A pro-Kremlin party is calling for Vladimir Putin to be referred to as Russia's "ruler" rather than as the Russian "president," in order to move away from a job description derived from a foreign language.

The nationalist Liberal Democratic Party (LDPR) proposed replacing the term "president" with "pravitel," which means "ruler", because the term "president" has not yet taken "root completely" in Russia, state-run news outlet RIA Novosti reported Sunday.

The LDPR said that using the term "president" has " always embarrassed us." The party argued in its proposal that the term was first used at the end of the 18th century in the U.S., and "much later (it) spread throughout the world."

"In our country, by historical standards, this is generally a new word, and until it takes root completely, you can safely replace it. For example, with the phrase "head of state" or the word "ruler". Both are more understandable to the Russian ear," the LDPR said.

The proposal comes more than four months after Putin ordered the invasion of Ukraine, launching a war that has killed thousands.

Vladimir Putin
Vladimir Putin speaks during the Council of Lawmakers at the Tauride Palace, on April 27, 2022, in Saint Petersburg, Russia. Getty

Vladimir Zhirinovsky, the long-time leader of the LDPR who died in April, proposed many times referring to the president as the "Supreme Ruler" in order to create distance from job titles that stem from foreign languages.

In 2020, the State Duma, the Russian lower house of parliament, rejected a proposal from the LDPR that suggested renaming the post of the head of state as the "supreme ruler."

The Kremlin said at the time that Putin had no view on the proposal.
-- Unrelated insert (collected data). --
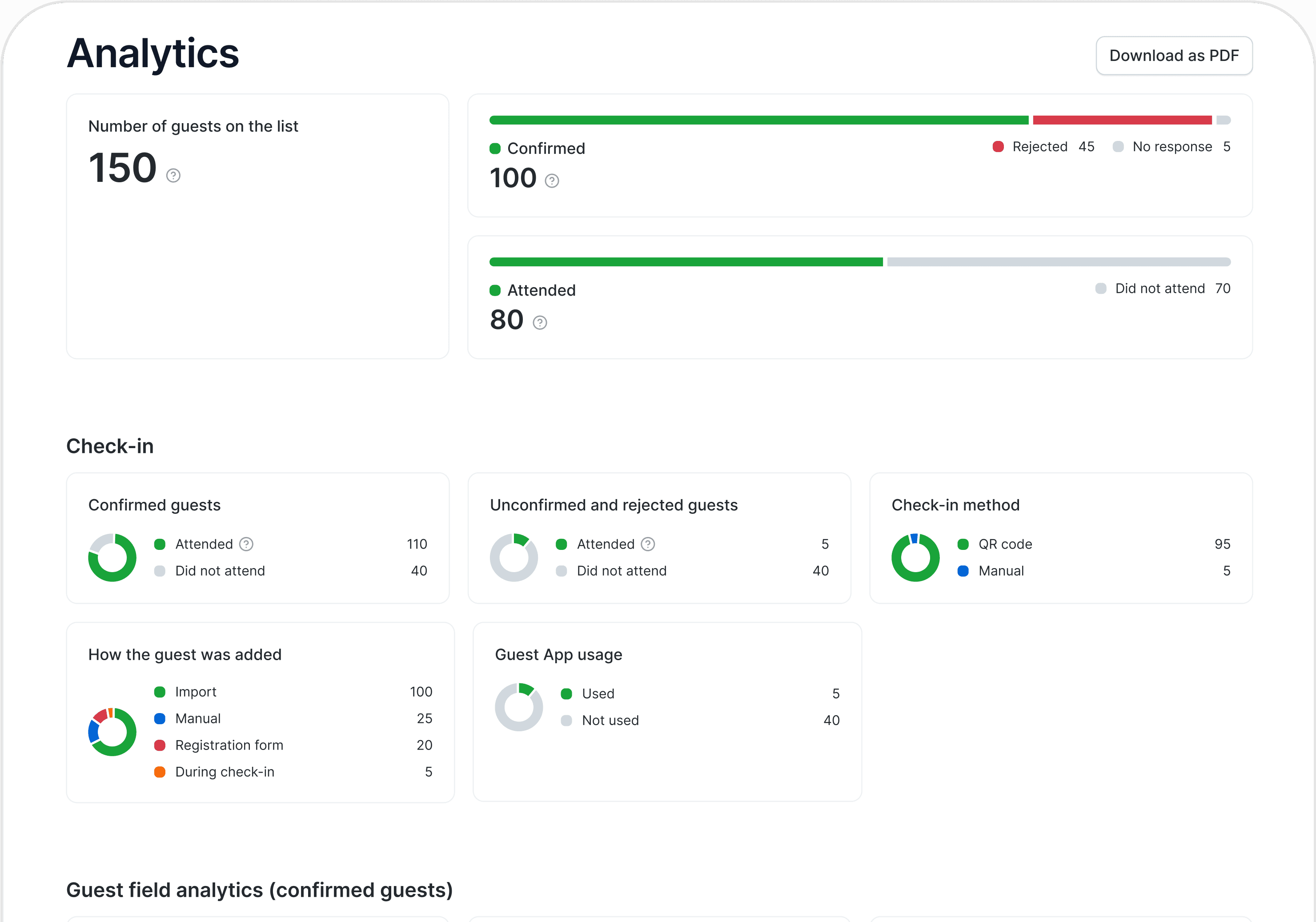Viewport: 1316px width, 922px height.
Task: Click the During check-in orange legend dot
Action: pyautogui.click(x=160, y=772)
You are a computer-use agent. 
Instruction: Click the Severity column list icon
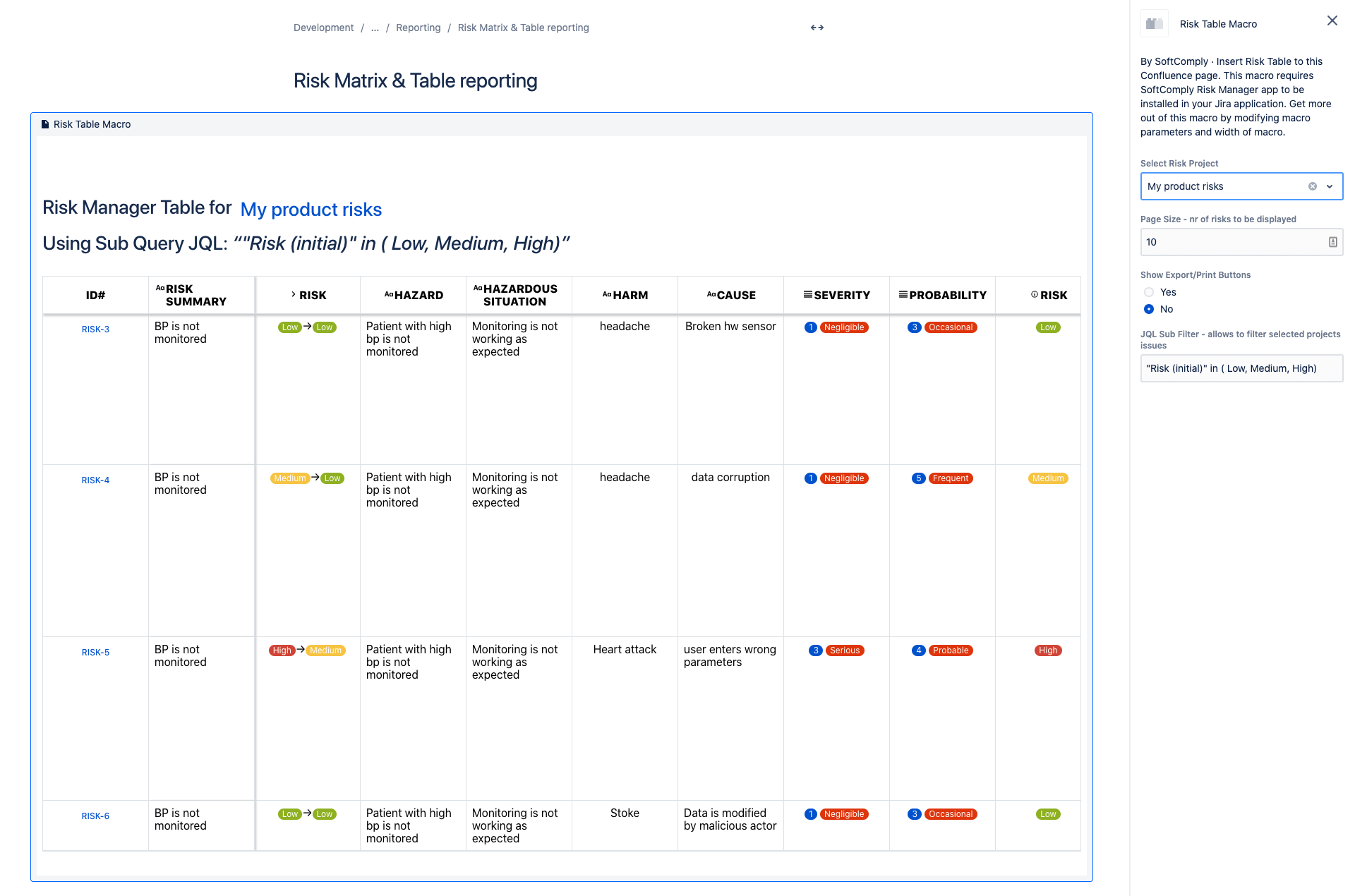point(807,294)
"There are... some very curious proposals among those put forward. For instance, they [LDPR] proposed renaming the position of head of state to 'Supreme leader'," Pavel Krasheninnikov, co-chair of a government commission looking into constitutional changes, told the Rossiiskaya Gazeta newspaper in January 2020, as quoted by Reuters.

"Right now all this is at the discussion stage," Kremlin spokesman Dmitry Peskov told reporters at the time. "President Putin has no view on this."

The LDPR also proposed in 2020 formally recognizing Russia's status as a "victorious power" in World War II and recognizing Orthodox Christianity as Russia's main religion.

"Naturally some (of the proposals) will be eliminated, some will be accepted and from this the commission's sought-after result will appear," Peskov said.

The party's latest proposal comes amid reports that in Crimea, which Russia annexed from Ukraine in 2014, a dictionary has been prepared to replace words borrowed from English.

Vladimir Konstantinov, head of the regional parliament, told the Crimea 24 TV channel last month that officials have "prepared very nice dictionaries with a certain sense of humor."

"They contain Russian variants of borrowed words," he said, adding that "the dominance of foreign words is dangerous for our culture and language."

"The time has come to put an end to this (the dominance of foreign words)," Konstantinov added.

Newsweek has contacted Russia's Foreign Ministry for comment.